Below, find the line containing "Image resolution: width=1597"; from there to the final line, print every line exactly and skip the pictures.

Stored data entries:
-.-.-

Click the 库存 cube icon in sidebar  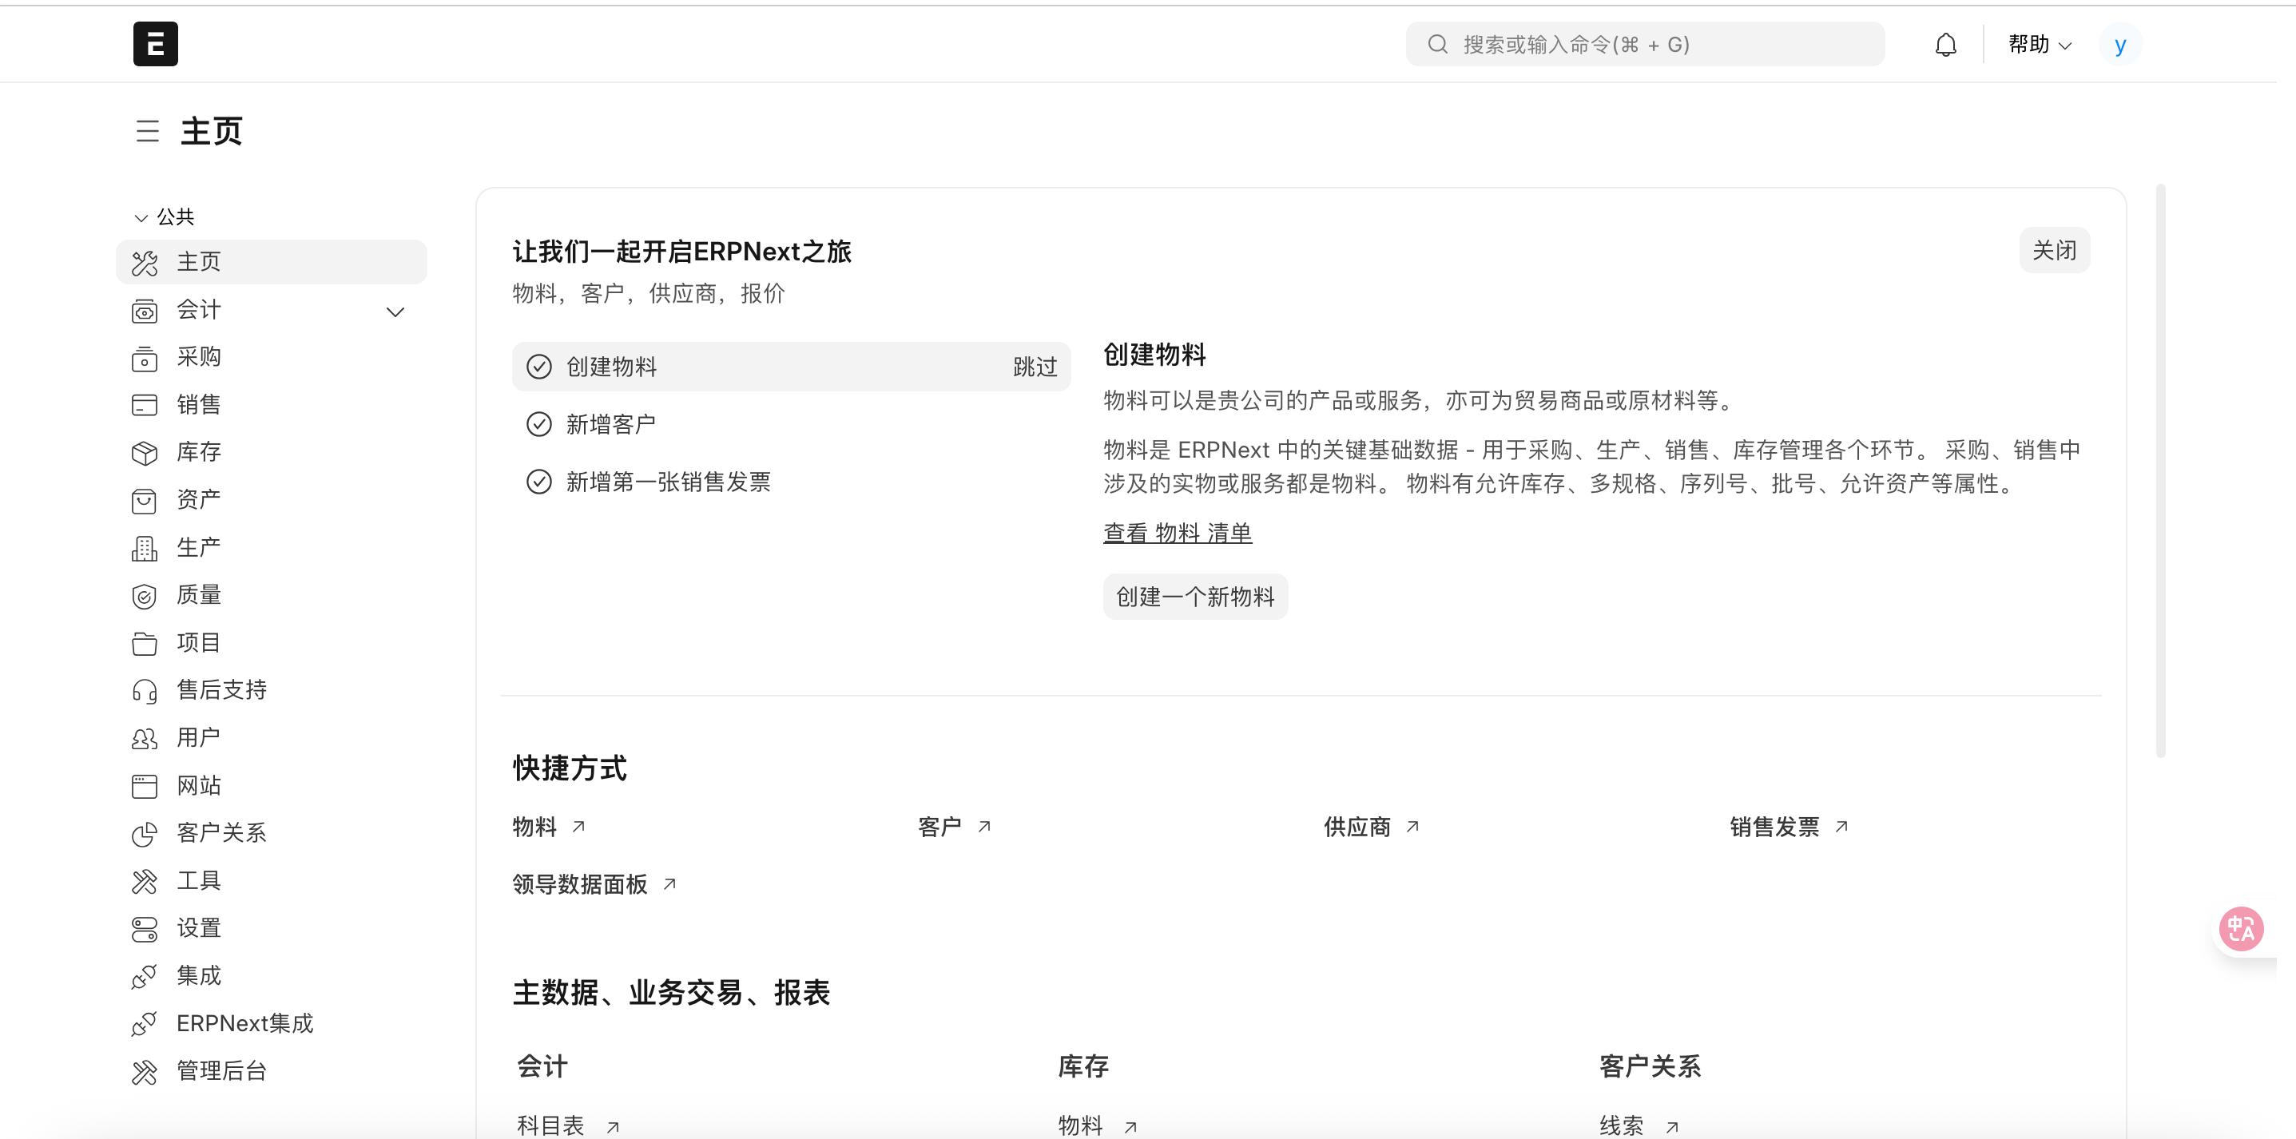pyautogui.click(x=144, y=453)
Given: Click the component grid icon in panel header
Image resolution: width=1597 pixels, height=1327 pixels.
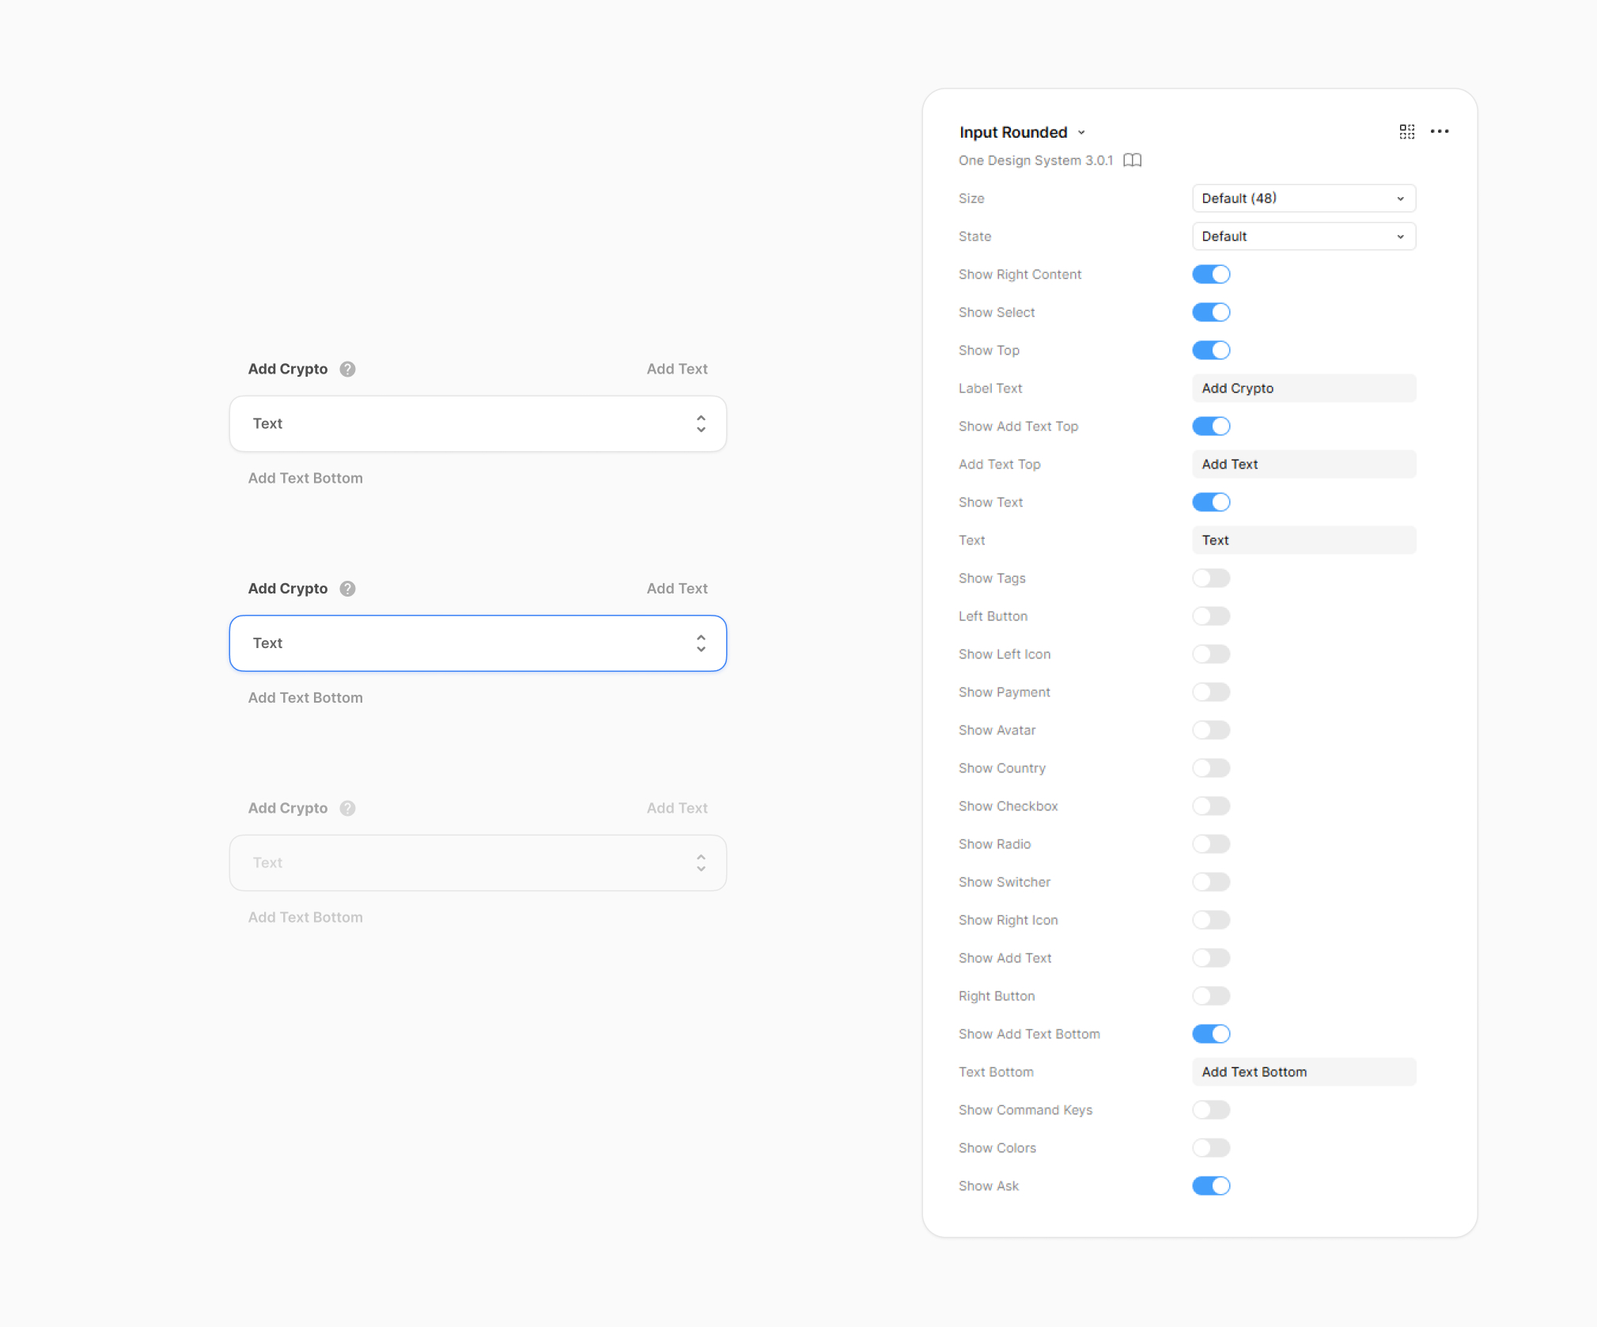Looking at the screenshot, I should [1406, 131].
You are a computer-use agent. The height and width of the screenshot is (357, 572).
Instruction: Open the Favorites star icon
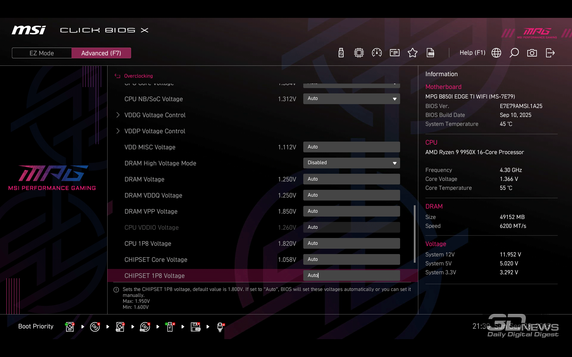413,53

-.-.-

● **Answer below**:
Image resolution: width=1597 pixels, height=1327 pixels.
Looking at the screenshot, I should [1406, 131].
You are a computer-use agent. The height and width of the screenshot is (357, 572).
Instruction: Open the Favorites star icon
413,53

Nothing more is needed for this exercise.